The Primary Care Program is a voluntary option for medical students interested in primary care. Students apply for membership after admission. Students who participate are identified on their transcript at graduation. Students may leave the program at any time if their career goals diverge from primary care.  

Each student is paired with a primary care faculty mentor to provide guidance and support during the four years of medical school. There are events throughout the year where mentors and students gather for informal discussions about relevant issues. Topics have included planning for third year and career opportunities.

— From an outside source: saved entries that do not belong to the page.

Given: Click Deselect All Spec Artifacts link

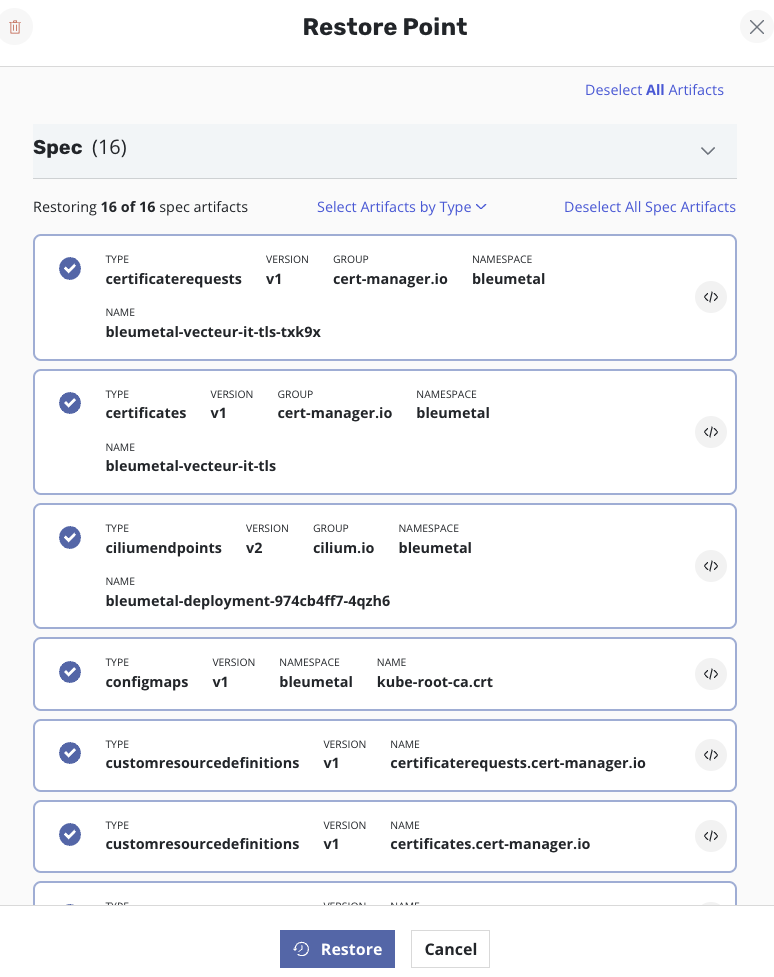Looking at the screenshot, I should point(649,207).
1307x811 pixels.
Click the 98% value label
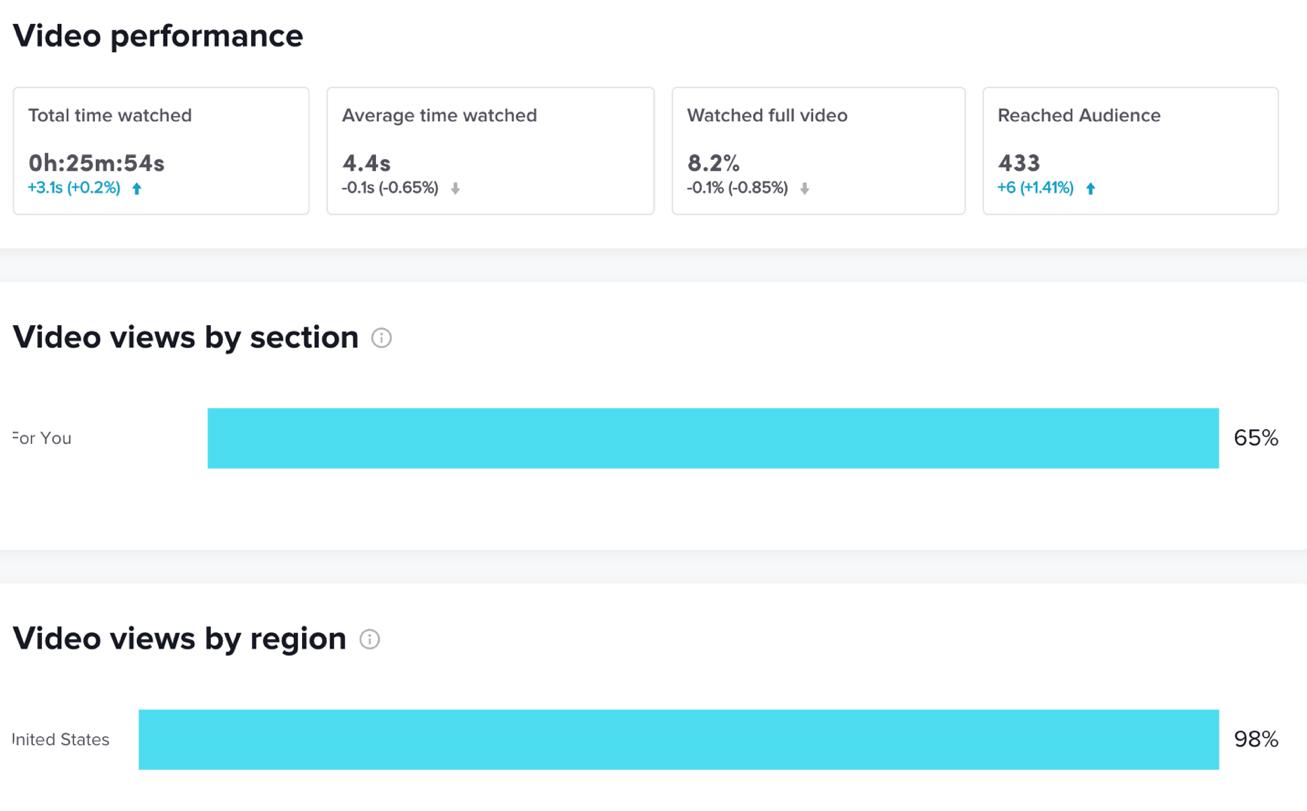(x=1256, y=739)
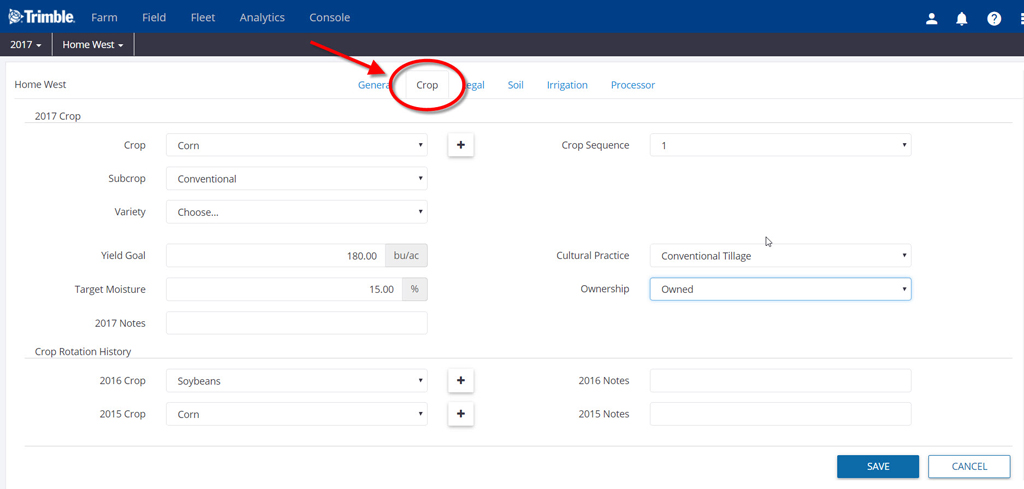Click plus button next to Crop dropdown
This screenshot has width=1024, height=489.
tap(460, 145)
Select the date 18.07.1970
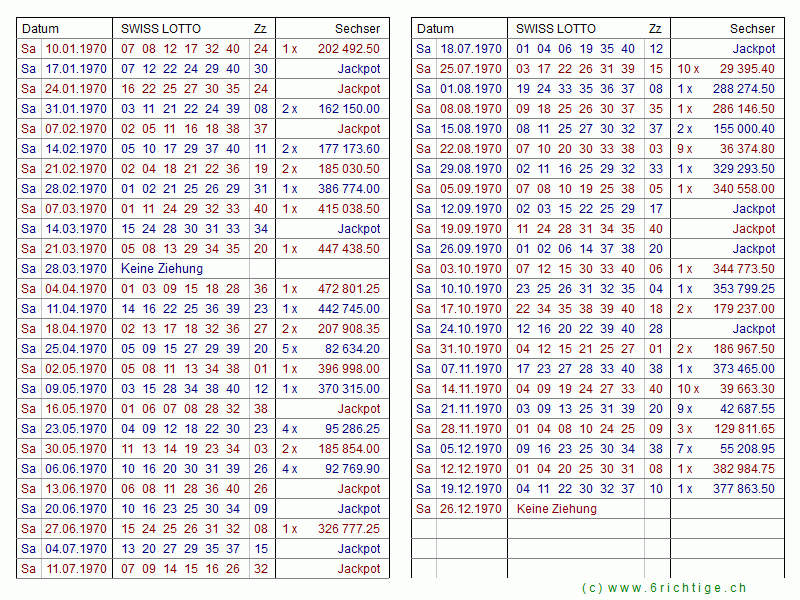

Elements of the curriculum include:

   
First Year
Practice 1
All first year medical students participate in this course. The course is designed to teach first year medical students basic clinical skills.  During the spring, students are placed preferentially in a clinic with a primary care practitioner.
 
Third Year
Study Programs
 Any research track is allowed. Many students participate in study programs related to primary care issues. Students will receive preferential placement in a primary care office during the required longitudinal clinical experience.
Fourth Year
Clinical Electives
There are numerous electives including Advanced Clerkship in Pediatrics and Advanced Pediatrics as well as opportunities in Family Medicine, Internal Medicine, Geriatric Medicine and others.

Resident Electives

History of Medicine

This rotation offers the opportunity to explore a topic in medical history related to the resident's particular interests. Objectives can be individualized, but typically include (1) learning how to identify historical sources pertinent to a medical topic, (2) increasing one's knowledge regarding the historical background to a pediatric field or subspecialty, (3) completion of a goal such as a senior resident talk. A formal paper or PowerPoint presentation, such as one for a senior resident talk, is also required and along with discussions of the readings provides the basis for evaluation.

Child Abuse and Neglect

The elective in Child Abuse and Neglect is a two- to four-week elective to learn about the field of child abuse/neglect in general and the medical evaluation of child abuse/neglect specifically. The outpatient child abuse medical clinic is housed at theCenter for Child and Family Health where the resident will initially observe parent interviews, diagnostic child interviews and comprehensive physical exams, including colposcope exam of the genital and anal areas. The resident will be supervised in performing five to ten child abuse medical exams. The resident will interact with community social workers and investigators from the Department of Social Services and Law Enforcement. They will also accompany the child abuse physicians to the Tuesday internal multidisciplinary case review conferences and community Child Abuse Multi-agency Review Team (CAMART) meetings. Most residents will be able to observe child abuse professionals testifying in district or superior court. Residents will accompany the on-call child abuse physician during inpatient and ER child abuse consults. Child abuse/neglect articles and educational materials will be reviewed with the residents following the MWF clinics and on Thursdays.

Community Pediatrics

This is a four-week rotation meant for second- or third-year pediatric residents. The goals of the rotation are to expose pediatric residents to opportunities to enhance the health of their community through experiences in community pediatric practices, community health education, home visits and pediatric advocacy. Additionally the rotation is meant to prepare pediatric residents for their role as health advocate for children in their community.

Primary Care 

This is a two- to four-week rotation for senior-level residents considering a career in primary care. This elective offers a glimpse at "real life" in primary care, including a significant increase in day-to-day clinical time for the resident, didactic and experiential learning with billing and coding, learning side-by-side with attendings in their own clinics (including academic and private settings), and rotation through subspecialties not usually offered in other settings of the residency curriculum. The rotation can be customized to meet the learning goals of individual residents.